# [Written instruction 1]
Using the film review below, decide whether each statement agrees with it. Answer yes or no for each and quote the deciding words. (a) The film was formerly titled "Lakewood." (b) Amy Carr lost her husband two years ago. (c) Amy calls the mechanic shop to check on her parents' car.

— START Passage to read —

The premise of one actor on the phone for 90 minutes can be thrilling if done correctly. Jake Gyllenhaal captured our attention as a 911 operator in “The Guilty” while Tom Hardy managed to keep audiences in suspense by placing 36 phone calls while driving in “Locke.” In “The Desperate Hour” (formerly titled “Lakewood”) Naomi Watts is stranded in the middle of the woods with her iPhone while a shooting takes place at her son’s high school. She franticly places one call after another while attempting to run 5 miles towards the school. Watts is first-rate however the storyline becomes cliched and the film tedious as it runs out of steam.

Watts plays recently widowed Amy Carr who lost her husband a year ago. She’s a single mom raising a young daughter and a teenage son named Noah (Colton Gobbo) who took his father’s death hard. On the morning of the story, he lies in bed unmotivated to go to school. After giving her son a quick prodding, Amy heads out the door for a morning run into the woods and thus begins the one-woman show.

Directed by Philip Noyce who helmed the Harrison Ford action films “Patriot Games” and “Clear and Present Danger” and written by Chris Sparling who has experience with the one-person premise after delivering the Ryan Reynolds thriller “Buried,” the ability to deliver tension from this team is high.

Noyce builds the tension slowly in real-time as Amy notices police cars with sirens blaring speeding down an isolated road on what would normally be a quiet trek through the woods surrounding her neighborhood. Then comes a deluge of warnings signs that something big is going down. She calls the mechanic shop to check on her parent’s car (they are on the way home from vacation) and is told the streets are blocked off near Lakewood High School. Then comes the Amber Alert and news story that an active shooter is on campus and the school is on lockdown.

— END Passage to read —

# [Written instruction 2]
Recast the lines of the records as a JSON list of strings, one string per line, with blank lines omitted. Start at the line containing "Select the Eethoek label" and continue through the line containing "(x=428, y=223)".

— START Record list —

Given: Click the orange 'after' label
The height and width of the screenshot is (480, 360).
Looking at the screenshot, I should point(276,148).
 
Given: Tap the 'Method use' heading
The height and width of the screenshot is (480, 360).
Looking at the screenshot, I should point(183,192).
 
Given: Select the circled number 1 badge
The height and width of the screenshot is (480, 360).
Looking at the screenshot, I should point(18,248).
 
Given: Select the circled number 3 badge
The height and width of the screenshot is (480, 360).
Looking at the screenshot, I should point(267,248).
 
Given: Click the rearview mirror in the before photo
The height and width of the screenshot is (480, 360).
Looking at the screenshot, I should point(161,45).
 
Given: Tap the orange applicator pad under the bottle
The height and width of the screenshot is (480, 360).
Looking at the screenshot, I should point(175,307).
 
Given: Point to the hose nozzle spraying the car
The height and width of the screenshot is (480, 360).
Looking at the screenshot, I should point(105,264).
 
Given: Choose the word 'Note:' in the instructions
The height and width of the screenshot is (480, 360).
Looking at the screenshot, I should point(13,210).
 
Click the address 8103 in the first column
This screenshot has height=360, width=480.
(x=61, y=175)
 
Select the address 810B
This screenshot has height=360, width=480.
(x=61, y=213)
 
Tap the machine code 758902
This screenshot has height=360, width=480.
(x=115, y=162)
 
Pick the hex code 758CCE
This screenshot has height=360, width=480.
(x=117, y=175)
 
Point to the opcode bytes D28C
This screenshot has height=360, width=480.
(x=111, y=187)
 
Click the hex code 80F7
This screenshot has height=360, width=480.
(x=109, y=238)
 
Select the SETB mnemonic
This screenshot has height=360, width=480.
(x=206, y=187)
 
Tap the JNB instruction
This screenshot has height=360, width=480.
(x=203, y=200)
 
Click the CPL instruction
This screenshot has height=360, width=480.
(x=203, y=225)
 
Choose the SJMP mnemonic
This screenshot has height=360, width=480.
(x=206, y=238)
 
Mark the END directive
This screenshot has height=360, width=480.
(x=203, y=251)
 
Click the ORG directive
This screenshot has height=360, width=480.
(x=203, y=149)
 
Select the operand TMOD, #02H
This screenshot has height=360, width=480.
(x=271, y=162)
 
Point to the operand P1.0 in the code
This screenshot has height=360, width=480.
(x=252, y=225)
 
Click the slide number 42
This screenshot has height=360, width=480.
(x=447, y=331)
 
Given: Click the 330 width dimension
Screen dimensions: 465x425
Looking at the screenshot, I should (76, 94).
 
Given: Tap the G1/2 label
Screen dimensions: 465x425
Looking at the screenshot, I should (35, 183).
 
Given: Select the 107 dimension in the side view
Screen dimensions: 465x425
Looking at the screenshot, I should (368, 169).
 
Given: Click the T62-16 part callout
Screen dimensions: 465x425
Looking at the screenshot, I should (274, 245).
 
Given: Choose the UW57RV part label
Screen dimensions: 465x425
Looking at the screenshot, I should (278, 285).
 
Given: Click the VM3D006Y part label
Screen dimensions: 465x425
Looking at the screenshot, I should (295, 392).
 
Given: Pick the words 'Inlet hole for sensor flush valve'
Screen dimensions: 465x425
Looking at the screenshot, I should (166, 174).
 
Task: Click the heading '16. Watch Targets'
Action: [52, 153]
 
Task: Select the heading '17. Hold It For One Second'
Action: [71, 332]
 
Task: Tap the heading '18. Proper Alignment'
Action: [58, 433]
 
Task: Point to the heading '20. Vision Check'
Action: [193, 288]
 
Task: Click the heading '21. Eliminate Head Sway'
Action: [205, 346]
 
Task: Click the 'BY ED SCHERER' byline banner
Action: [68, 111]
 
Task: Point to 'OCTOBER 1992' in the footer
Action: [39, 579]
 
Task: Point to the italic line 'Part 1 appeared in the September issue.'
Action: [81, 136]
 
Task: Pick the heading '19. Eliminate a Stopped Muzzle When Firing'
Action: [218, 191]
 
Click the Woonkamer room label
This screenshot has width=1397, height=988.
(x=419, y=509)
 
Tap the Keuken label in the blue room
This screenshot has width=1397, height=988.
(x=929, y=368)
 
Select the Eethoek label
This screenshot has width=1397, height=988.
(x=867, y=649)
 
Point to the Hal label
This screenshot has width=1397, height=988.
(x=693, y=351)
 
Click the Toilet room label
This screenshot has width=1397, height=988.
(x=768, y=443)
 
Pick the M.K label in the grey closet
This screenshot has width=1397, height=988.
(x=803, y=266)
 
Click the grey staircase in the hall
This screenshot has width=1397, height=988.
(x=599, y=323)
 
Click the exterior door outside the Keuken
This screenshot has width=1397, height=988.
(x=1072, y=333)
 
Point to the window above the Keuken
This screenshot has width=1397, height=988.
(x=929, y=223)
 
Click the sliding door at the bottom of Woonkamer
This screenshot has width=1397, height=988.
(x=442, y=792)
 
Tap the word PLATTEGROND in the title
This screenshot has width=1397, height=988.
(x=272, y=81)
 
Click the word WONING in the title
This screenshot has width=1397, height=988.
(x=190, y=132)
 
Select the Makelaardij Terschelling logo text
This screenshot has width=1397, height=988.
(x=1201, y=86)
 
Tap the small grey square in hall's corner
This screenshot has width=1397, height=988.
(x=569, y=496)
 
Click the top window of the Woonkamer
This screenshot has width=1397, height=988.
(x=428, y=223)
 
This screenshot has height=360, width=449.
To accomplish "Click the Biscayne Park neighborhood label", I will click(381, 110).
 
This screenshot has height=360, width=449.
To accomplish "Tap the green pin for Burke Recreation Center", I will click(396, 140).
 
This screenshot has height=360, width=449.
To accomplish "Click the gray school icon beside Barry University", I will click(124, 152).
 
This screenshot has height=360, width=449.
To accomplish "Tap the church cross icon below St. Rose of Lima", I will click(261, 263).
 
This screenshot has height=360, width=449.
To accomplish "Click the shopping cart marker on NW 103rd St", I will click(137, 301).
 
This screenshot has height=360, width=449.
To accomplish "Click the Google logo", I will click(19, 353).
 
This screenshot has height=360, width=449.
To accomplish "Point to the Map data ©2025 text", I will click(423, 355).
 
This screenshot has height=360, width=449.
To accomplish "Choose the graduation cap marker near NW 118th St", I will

— END Record list —

# [Full response 1]
(a) Yes: "In “The Desperate Hour” (formerly titled “Lakewood”)"
(b) No: "Watts plays recently widowed Amy Carr who lost her husband a year ago."
(c) Yes: "She calls the mechanic shop to check on her parent’s car"

# [Full response 2]
[
  "Select the Eethoek label",
  "This screenshot has width=1397, height=988.",
  "(x=867, y=649)",
  "Point to the Hal label",
  "This screenshot has width=1397, height=988.",
  "(x=693, y=351)",
  "Click the Toilet room label",
  "This screenshot has width=1397, height=988.",
  "(x=768, y=443)",
  "Pick the M.K label in the grey closet",
  "This screenshot has width=1397, height=988.",
  "(x=803, y=266)",
  "Click the grey staircase in the hall",
  "This screenshot has width=1397, height=988.",
  "(x=599, y=323)",
  "Click the exterior door outside the Keuken",
  "This screenshot has width=1397, height=988.",
  "(x=1072, y=333)",
  "Point to the window above the Keuken",
  "This screenshot has width=1397, height=988.",
  "(x=929, y=223)",
  "Click the sliding door at the bottom of Woonkamer",
  "This screenshot has width=1397, height=988.",
  "(x=442, y=792)",
  "Tap the word PLATTEGROND in the title",
  "This screenshot has width=1397, height=988.",
  "(x=272, y=81)",
  "Click the word WONING in the title",
  "This screenshot has width=1397, height=988.",
  "(x=190, y=132)",
  "Select the Makelaardij Terschelling logo text",
  "This screenshot has width=1397, height=988.",
  "(x=1201, y=86)",
  "Tap the small grey square in hall's corner",
  "This screenshot has width=1397, height=988.",
  "(x=569, y=496)",
  "Click the top window of the Woonkamer",
  "This screenshot has width=1397, height=988.",
  "(x=428, y=223)"
]